The rate of convergence of Bregman proximal methods: Local geometry vs. regularity vs. sharpness
This work provides theoretical insights into optimization algorithm performance, addressing a foundational problem in machine learning and optimization, but it is incremental as it builds on existing Bregman method frameworks.
The paper analyzes the convergence rates of Bregman proximal methods for variational inequalities, showing that rates depend on the Legendre exponent of the Bregman function, with linear convergence for zero exponents and sublinear for non-zero ones, and specific examples like entropic regularization achieving linear rates in sharp directions.

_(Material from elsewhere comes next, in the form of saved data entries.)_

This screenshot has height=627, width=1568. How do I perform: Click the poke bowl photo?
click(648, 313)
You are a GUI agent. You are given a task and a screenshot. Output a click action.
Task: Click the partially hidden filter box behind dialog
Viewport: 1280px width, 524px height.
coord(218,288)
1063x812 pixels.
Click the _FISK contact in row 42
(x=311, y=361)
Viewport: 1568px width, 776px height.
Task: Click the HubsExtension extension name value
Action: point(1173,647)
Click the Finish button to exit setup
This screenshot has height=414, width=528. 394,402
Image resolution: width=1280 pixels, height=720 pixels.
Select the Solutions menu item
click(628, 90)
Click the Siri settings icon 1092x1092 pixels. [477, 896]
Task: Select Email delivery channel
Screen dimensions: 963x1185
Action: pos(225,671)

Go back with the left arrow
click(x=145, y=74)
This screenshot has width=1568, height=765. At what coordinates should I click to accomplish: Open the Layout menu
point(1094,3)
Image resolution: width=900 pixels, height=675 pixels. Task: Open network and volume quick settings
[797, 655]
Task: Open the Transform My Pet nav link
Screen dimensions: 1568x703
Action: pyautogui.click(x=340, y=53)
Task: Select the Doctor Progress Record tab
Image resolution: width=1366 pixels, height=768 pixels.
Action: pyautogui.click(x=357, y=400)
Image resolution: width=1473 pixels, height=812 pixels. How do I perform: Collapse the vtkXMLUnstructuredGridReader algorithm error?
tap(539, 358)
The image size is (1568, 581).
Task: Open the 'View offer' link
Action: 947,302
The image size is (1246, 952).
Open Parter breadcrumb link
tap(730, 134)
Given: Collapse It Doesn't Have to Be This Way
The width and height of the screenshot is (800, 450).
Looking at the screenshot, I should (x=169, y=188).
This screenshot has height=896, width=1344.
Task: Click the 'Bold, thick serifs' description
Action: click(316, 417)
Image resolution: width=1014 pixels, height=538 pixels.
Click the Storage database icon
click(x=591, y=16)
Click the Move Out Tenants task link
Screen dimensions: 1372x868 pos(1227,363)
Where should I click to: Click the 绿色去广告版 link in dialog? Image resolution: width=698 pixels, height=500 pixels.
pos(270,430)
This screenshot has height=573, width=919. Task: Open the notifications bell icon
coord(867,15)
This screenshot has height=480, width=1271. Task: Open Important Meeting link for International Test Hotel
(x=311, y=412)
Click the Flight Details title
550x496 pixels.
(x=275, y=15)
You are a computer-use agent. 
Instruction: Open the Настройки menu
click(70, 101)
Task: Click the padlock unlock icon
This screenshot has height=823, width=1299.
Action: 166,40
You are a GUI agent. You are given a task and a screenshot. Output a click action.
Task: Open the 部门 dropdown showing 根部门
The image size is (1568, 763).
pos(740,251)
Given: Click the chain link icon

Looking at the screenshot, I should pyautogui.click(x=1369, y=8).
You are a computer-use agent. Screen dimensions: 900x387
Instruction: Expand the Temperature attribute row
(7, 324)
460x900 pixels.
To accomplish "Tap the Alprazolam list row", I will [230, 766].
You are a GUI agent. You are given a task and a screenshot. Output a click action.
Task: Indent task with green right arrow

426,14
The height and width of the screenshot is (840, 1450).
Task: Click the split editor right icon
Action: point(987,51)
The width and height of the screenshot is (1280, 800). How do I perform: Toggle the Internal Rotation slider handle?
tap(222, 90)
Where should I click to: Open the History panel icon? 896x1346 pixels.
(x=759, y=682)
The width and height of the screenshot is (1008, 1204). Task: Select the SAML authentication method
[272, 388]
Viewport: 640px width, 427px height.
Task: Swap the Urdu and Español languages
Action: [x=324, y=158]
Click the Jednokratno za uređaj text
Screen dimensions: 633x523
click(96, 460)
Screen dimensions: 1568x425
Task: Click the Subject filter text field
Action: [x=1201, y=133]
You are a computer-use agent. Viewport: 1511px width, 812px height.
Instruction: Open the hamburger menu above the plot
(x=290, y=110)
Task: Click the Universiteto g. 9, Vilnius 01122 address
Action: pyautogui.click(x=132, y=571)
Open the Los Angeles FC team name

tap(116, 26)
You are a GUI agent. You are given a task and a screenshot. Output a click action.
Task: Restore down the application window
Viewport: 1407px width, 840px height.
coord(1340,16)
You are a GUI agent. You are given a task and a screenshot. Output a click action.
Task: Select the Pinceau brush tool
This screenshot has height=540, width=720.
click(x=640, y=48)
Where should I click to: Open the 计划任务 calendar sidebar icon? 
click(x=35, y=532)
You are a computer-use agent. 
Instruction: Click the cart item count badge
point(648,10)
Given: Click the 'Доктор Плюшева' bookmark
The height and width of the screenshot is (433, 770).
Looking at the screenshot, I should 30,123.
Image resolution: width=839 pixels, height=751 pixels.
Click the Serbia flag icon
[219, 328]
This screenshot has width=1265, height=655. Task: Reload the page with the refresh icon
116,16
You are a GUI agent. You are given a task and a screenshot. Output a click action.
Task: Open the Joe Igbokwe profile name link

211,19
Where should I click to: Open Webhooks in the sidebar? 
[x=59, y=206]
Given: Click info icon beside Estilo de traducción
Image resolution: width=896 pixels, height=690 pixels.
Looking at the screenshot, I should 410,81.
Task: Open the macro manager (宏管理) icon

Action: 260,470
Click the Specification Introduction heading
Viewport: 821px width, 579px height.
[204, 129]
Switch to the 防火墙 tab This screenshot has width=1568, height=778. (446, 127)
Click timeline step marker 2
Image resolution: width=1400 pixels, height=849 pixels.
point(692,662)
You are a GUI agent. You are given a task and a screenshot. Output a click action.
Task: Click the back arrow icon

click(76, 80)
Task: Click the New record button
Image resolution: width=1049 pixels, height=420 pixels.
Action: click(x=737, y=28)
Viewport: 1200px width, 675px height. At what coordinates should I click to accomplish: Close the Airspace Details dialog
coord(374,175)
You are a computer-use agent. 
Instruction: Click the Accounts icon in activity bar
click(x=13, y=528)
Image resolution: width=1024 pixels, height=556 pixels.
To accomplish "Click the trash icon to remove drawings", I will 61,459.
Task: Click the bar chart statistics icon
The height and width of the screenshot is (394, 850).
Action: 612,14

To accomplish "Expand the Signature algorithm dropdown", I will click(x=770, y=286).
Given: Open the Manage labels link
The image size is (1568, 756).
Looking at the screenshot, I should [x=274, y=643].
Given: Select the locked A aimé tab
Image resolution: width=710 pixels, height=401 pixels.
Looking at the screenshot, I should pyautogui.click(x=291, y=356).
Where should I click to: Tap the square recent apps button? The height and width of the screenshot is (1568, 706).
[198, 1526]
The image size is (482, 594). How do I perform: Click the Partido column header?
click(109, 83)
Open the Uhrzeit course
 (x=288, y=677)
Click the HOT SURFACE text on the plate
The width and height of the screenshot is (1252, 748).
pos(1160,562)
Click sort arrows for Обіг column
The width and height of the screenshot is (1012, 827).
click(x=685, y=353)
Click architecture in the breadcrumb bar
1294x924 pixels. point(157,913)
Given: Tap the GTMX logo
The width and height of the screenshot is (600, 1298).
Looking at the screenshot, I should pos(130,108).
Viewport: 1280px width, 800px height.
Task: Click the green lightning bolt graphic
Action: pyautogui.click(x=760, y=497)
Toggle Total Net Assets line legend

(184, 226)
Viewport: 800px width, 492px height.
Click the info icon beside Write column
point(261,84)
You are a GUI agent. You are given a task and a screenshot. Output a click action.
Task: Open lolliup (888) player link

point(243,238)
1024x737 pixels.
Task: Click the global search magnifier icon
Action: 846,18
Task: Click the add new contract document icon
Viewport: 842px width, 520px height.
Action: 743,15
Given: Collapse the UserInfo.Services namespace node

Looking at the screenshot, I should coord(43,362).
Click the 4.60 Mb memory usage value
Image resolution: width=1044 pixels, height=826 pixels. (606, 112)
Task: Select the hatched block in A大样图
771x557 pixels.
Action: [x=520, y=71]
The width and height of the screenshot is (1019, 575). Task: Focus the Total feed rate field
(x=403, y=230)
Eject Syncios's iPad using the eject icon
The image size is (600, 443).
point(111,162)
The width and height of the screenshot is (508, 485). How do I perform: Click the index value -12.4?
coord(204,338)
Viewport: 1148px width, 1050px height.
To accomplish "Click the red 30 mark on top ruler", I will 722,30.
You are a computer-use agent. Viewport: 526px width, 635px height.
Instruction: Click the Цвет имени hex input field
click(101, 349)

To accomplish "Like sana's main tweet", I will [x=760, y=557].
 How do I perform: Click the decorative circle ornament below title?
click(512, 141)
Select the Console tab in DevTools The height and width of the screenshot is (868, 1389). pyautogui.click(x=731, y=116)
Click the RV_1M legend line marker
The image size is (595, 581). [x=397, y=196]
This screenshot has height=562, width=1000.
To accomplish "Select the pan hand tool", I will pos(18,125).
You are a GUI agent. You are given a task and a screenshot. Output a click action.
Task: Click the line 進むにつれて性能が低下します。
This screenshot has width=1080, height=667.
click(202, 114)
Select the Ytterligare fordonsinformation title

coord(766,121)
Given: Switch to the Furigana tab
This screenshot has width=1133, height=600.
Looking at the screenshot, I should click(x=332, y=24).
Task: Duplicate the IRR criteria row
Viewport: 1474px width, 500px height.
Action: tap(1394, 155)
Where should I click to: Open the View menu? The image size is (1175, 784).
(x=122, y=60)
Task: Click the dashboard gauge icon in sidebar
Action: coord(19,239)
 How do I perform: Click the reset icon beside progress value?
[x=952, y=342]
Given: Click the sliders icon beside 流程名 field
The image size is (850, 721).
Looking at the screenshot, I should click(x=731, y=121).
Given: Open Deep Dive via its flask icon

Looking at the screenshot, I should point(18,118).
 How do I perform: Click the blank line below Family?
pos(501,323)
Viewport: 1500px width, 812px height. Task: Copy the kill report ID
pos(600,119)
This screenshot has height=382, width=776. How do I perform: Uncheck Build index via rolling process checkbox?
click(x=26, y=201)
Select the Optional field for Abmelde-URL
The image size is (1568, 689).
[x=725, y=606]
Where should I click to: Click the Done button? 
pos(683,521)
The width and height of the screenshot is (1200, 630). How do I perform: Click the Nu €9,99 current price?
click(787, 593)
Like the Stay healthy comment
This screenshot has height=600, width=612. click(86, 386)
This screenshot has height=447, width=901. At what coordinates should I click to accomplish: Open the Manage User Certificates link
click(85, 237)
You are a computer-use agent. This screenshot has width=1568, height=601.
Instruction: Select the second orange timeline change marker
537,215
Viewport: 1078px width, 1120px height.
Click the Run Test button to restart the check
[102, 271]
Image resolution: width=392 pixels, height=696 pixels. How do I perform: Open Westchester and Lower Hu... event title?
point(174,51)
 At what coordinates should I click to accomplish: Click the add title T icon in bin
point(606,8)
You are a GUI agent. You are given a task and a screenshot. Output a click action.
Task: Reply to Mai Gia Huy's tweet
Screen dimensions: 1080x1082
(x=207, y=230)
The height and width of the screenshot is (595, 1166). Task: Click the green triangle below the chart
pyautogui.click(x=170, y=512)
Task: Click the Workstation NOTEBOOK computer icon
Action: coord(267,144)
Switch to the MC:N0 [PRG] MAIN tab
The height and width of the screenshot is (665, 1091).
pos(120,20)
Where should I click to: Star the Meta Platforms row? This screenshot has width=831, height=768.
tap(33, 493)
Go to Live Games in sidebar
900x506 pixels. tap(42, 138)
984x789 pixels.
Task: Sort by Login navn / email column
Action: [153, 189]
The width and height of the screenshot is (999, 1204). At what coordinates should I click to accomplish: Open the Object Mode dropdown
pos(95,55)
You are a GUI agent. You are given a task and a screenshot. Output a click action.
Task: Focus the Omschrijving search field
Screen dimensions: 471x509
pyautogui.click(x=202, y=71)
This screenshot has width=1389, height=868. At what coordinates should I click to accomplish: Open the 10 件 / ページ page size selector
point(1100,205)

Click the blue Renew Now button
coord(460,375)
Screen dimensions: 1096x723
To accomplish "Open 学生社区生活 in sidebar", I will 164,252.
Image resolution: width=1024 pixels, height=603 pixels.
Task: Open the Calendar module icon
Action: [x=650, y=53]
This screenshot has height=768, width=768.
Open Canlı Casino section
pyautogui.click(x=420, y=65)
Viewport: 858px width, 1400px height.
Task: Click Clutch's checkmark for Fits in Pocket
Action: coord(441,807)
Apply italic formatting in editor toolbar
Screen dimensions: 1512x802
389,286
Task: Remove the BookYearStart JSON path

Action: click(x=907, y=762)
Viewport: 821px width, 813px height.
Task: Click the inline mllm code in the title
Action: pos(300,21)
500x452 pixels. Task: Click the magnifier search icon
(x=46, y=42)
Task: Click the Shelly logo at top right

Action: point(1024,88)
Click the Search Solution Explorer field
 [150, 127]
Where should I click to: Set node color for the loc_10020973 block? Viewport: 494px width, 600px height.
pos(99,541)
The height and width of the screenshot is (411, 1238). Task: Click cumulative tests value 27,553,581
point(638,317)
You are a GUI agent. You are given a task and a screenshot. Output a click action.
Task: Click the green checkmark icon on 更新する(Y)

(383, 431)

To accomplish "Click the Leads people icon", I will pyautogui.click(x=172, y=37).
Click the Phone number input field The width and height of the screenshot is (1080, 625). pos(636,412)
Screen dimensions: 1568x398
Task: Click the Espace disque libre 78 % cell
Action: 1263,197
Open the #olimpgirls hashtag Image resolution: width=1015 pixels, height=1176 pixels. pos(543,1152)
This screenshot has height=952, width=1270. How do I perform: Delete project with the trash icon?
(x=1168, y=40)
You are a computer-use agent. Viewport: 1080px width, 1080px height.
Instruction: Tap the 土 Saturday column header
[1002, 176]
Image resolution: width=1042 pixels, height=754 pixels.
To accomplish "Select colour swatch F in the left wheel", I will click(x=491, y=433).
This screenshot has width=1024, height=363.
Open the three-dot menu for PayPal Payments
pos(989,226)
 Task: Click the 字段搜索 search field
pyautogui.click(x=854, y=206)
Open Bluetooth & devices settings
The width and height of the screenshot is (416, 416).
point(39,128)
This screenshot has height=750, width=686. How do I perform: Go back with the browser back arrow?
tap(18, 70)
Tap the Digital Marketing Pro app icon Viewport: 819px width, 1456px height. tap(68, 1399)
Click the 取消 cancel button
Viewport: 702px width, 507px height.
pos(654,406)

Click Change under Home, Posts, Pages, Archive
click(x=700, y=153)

We examine the last-iterate convergence rate of Bregman proximal methods - from mirror descent to mirror-prox and its optimistic variants - as a function of the local geometry induced by the prox-mapping defining the method. For generality, we focus on local solutions of constrained, non-monotone variational inequalities, and we show that the convergence rate of a given method depends sharply on its associated Legendre exponent, a notion that measures the growth rate of the underlying Bregman function (Euclidean, entropic, or other) near a solution. In particular, we show that boundary solutions exhibit a stark separation of regimes between methods with a zero and non-zero Legendre exponent: the former converge at a linear rate, while the latter converge, in general, sublinearly. This dichotomy becomes even more pronounced in linearly constrained problems where methods with entropic regularization achieve a linear convergence rate along sharp directions, compared to convergence in a finite number of steps under Euclidean regularization.